Vary parameter C(in log scale [hint.nplogspace) and provide a list of SVMs with linear kernel to function. name is list of strings, denoting different labels(values of c)

In [None]:
classifiers = []
name = []
# Hint: you should add new SVC classifiers to list and come up with the name for each of them. Add the name to the other list)
for C in <Hint>: #your code
  # YOUR CODE HERE

svc_plotter(classifiers, name)

### Task 2

How do the number of support vectors depends on C on different datasets?
Extract info about support vectors from SVC and plot a graph: Number of Support Vectors VS value of C for all 3 datasets declared below.

In [None]:
X_sep, y_sep = make_blobs(n_samples=400, n_features=2, centers=2, cluster_std=1.5, random_state=42)
linearly_separable = (X_sep, y_sep)

X, y = make_classification(n_samples=400, n_features=2, n_redundant=0, n_informative=2,
                           random_state=231, n_clusters_per_class=1)
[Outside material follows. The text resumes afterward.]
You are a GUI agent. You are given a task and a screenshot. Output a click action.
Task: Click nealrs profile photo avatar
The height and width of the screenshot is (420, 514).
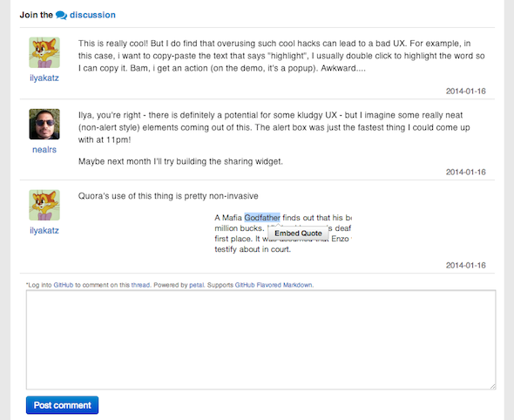(44, 125)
rng = np.random.RandomState(2)
X += 15 * rng.uniform(size=X.shape)
linearly_bad_separable = (X, y)


datasets = [linearly_separable,
            linearly_bad_separable,
            make_circles(n_samples=400, noise=0.05, random_state=42)]

In [None]:
vectors = [[],[],[]]
paramd_grid = ?# <your code>
for index, dataset in enumerate(datasets):
    # YOUR CODE HERE
    # Create a list of classifiers
    for svc in <your list>:
        svc.fit(dataset[0], dataset[1])
        vectors[index].append(WHAT?)# <your code>

In [None]:
plt.figure
plt.plot(paramd_grid, vectors[0], label = 'Dataset_1')
plt.plot(paramd_grid, vectors[1], label = 'Dataset_2')
plt.plot(paramd_grid, vectors[2], label = 'Dataset_3')
plt.xscale('log')
plt.xlabel('C(log scale)')
plt.ylabel('Number of support vectors')
plt.ylim(0, 410)
plt.title("Dependance of number of support vectors from C")
plt.legend()

## Task 3

As you can see, for dataset 3, there is no linear hyperplane(e.g. classes can't be separated with a hyperplane)
, thus, to solve this problem, one can change feature space, in which the linear model describe dataset better.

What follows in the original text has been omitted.